SUPPLIED ENTRIES: Begin

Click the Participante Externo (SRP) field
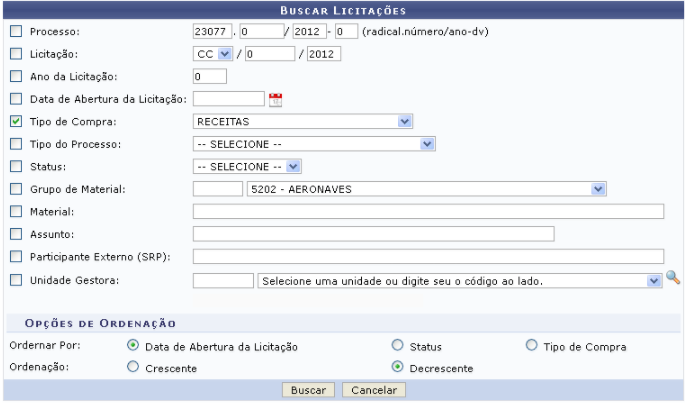The image size is (687, 403). click(428, 257)
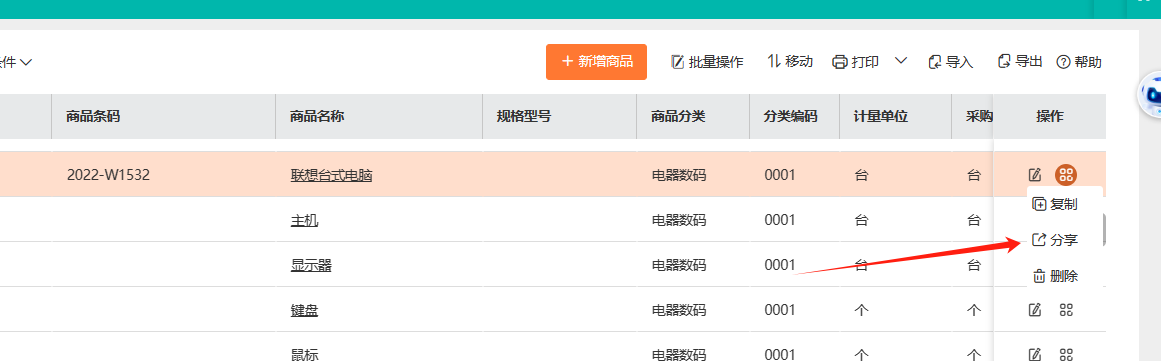Select 复制 from the popup menu
This screenshot has height=361, width=1161.
pyautogui.click(x=1055, y=204)
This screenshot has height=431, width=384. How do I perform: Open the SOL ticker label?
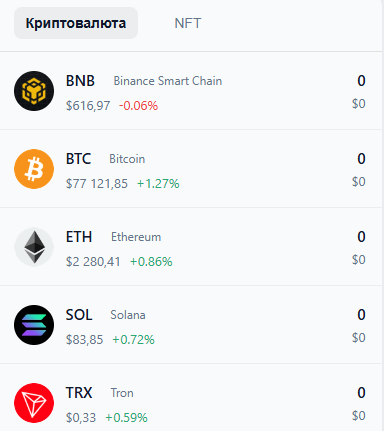79,315
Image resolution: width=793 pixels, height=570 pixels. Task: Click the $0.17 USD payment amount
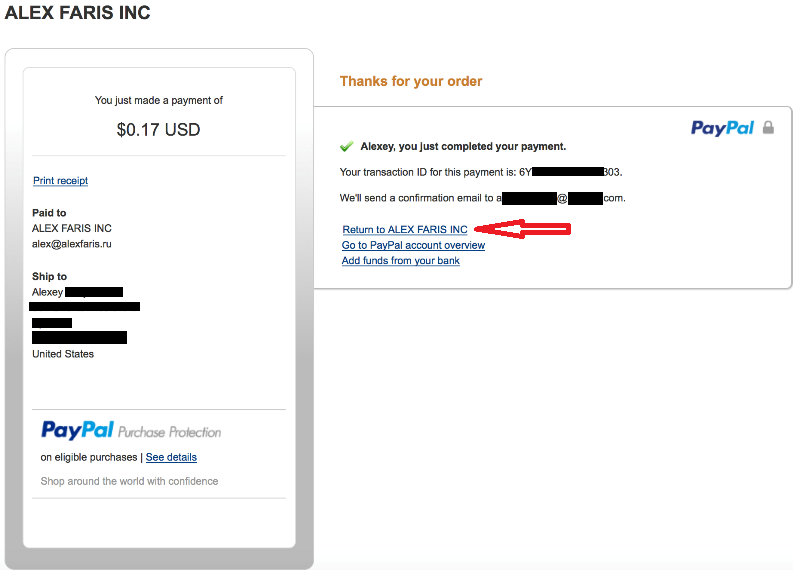coord(158,130)
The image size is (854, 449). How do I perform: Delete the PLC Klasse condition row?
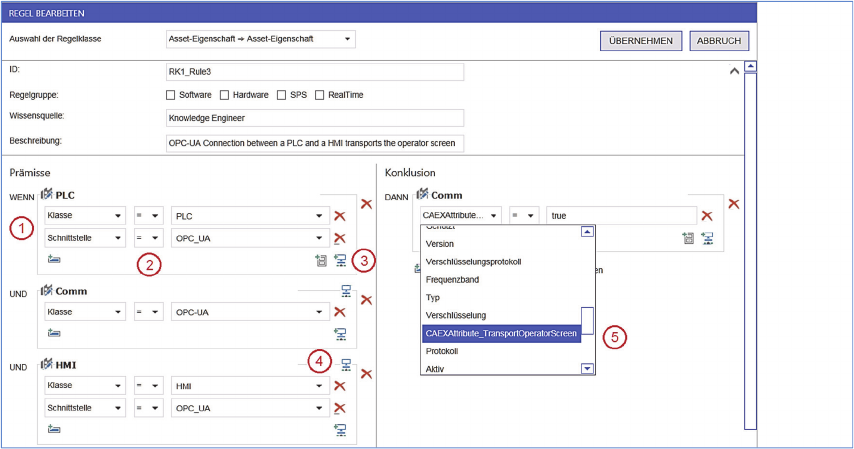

SUPPLIED ENTRIES: End

§ **WHAT IS EXPECTED**
Please transcribe exactly the lines from the one containing "Image resolution: width=793" through the final line of the data, including both, and nothing else. Pictures are to be left out.

§ **ANSWER TO THIS TASK**
Image resolution: width=793 pixels, height=570 pixels. Task: Click the $0.17 USD payment amount
coord(158,130)
The image size is (854, 449). How do I perform: Delete the PLC Klasse condition row?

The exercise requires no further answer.